**WHAT IS REQUIRED**
Carry on the travel account of the trip to Paris, beginning right after its final sentence.

I checked two bags at JFK, one big, one little. My traveling companion, Ed Nardoza, and I then inquired about the lounge location in this unfamiliar terminal and were offered two options: outside security or in another terminal, a bus ride away. We passed.
Carousel-side in Paris, only my small bag showed up. At the Air France baggage complaint center, the woman I spoke with couldn’t have been lovelier. After the requisite info-taking and fruitless computer check, she told me: a) Almost all wayward baggage finds its owner in a day or two; b) Although Delta’s literature says the airline pays little for emergency expenses, if you’re staying at a nice hotel, insist you packed expensive things and put up a stink, you can do far better than the paltry norm, and c) Her husband does production work in fashion.
I then settled into (best driver in Paris) Gerard’s car for the drive into the city, dropped Ed at the Meurice and proceeded to the George V, where my room wasn’t ready. So on to the splendid tea salon where a little bug crept out of my salad. Not a repulsive, filthy NYC bug, but a tiny, he-frolicked-in-the-French-countryside-lettuce-fields bug. Yet a bug nonetheless.

**SUPPLIED DATA**
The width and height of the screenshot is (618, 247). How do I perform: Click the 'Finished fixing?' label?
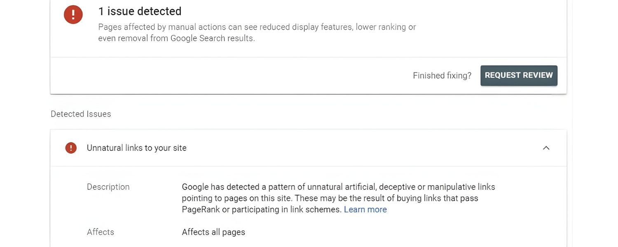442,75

==

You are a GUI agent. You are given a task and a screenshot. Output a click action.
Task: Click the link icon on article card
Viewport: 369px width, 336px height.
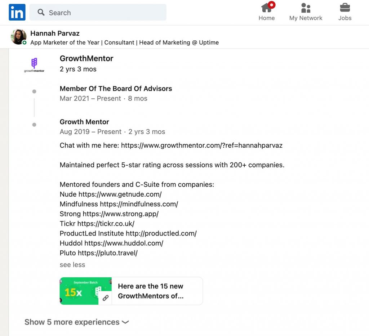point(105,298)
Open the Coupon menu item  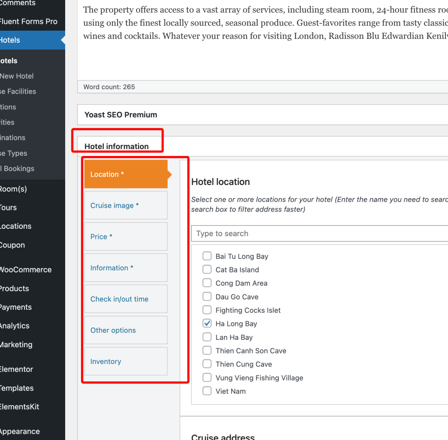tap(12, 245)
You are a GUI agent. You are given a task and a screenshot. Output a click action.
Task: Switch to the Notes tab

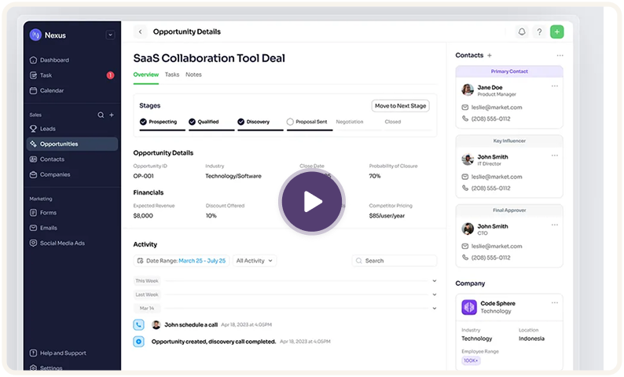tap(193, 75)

**REPLY**
I had little more than a two-hour window to procure clothes to wear throughout the couture. Once in my room, I freshened up to the extent that I could, cancelled my Donatella preview last-minute, and hastened to two usually successful outposts, Dries and Lanvin. By the time 7 p.m. signaled the close of Saturday shopping, I’d spent a healthy four figures I’d had no intention of spending after my New York spree. I had no choice, given the unlikely possibility of my bag not showing up.
Did I say unlikely? Sunday came and went, no bag. My inquiries to the Air France number were often infuriating. On endless hold; cut off numerous times. That afternoon, a frustrating conversation with a polite person: “There’s no word, Madame, no sighting of your bag. Maybe now we should call JFK.” More than 24 hours later, and no one had called JFK. Later that evening, a similar chat. “I’m sorry for your inconvenience.” “Sir, this is not an inconvenience. Dinner with a friend who’s 20 minutes late is an inconvenience. This is an expensive nightmare. Please request on my file that no one use the word inconvenience again.”
As for trying to call Delta at the home office in Atlanta on the weekend — please.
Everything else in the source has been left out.